資料への設問.
1) 本文抜粋にある「神経障害と血流障害による痛みやしびれ、感覚障害、握力低下などの運動麻痺、手のひらの筋肉の萎縮などが見られます。」という文を英語に訳すと、どうなりますか？
2) 本文抜粋のうち、「腕神経叢や鎖骨下動脈・静脈が」で始まり「五十肩の診断・検査13)14)」で終わる部分を、一字一句変えずに打ち直してください。

本文抜粋.
腕神経叢や鎖骨下動脈・静脈が絞めつけられたり、圧迫されたりすることで起きる疾患です。神経障害と血流障害による痛みやしびれ、感覚障害、握力低下などの運動麻痺、手のひらの筋肉の萎縮などが見られます。アドソンテストやライトテストなどの検査、X線による頚肋(けいろく:胎生期の肋骨遺残物)10)の有無などで五十肩を含む他の病気と鑑別します。

その他の病気

上記で紹介した以外にも、骨折や脱臼などの外傷、繰り返す肩脱臼(反復性肩脱臼)11)、骨や軟部組織の悪性腫瘍12)などにより、肩の痛みや運動制限が生じる場合があります。

五十肩の診断・検査13)14)

データ抜粋.

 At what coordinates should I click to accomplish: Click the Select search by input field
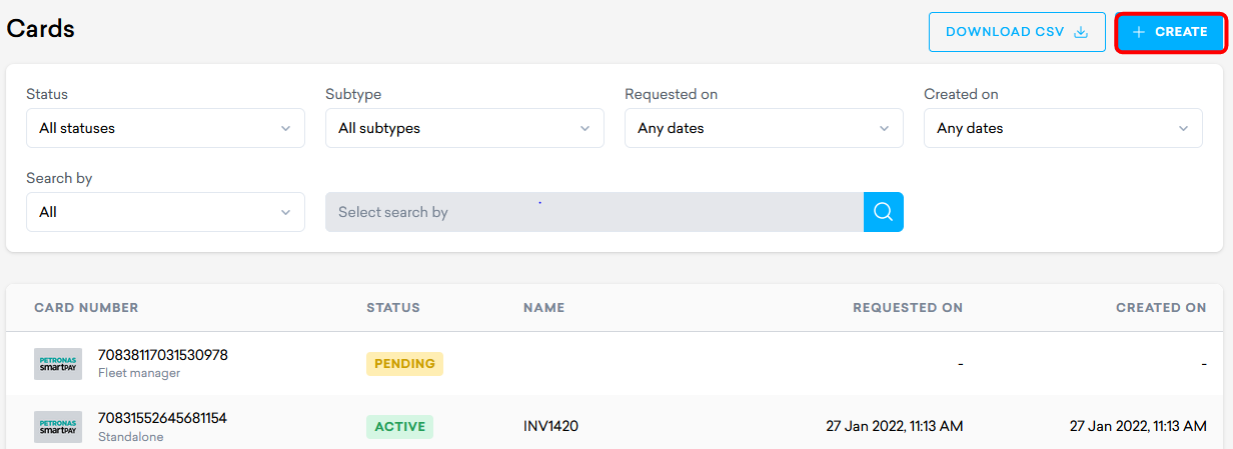594,212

設問の解答.
1) Symptoms include pain and numbness caused by nerve damage and impaired blood flow, sensory disturbances, motor paralysis such as reduced grip strength, and atrophy of the muscles in the palm of the hand.

2)
腕神経叢や鎖骨下動脈・静脈が絞めつけられたり、圧迫されたりすることで起きる疾患です。神経障害と血流障害による痛みやしびれ、感覚障害、握力低下などの運動麻痺、手のひらの筋肉の萎縮などが見られます。アドソンテストやライトテストなどの検査、X線による頚肋(けいろく:胎生期の肋骨遺残物)10)の有無などで五十肩を含む他の病気と鑑別します。

その他の病気

上記で紹介した以外にも、骨折や脱臼などの外傷、繰り返す肩脱臼(反復性肩脱臼)11)、骨や軟部組織の悪性腫瘍12)などにより、肩の痛みや運動制限が生じる場合があります。

五十肩の診断・検査13)14)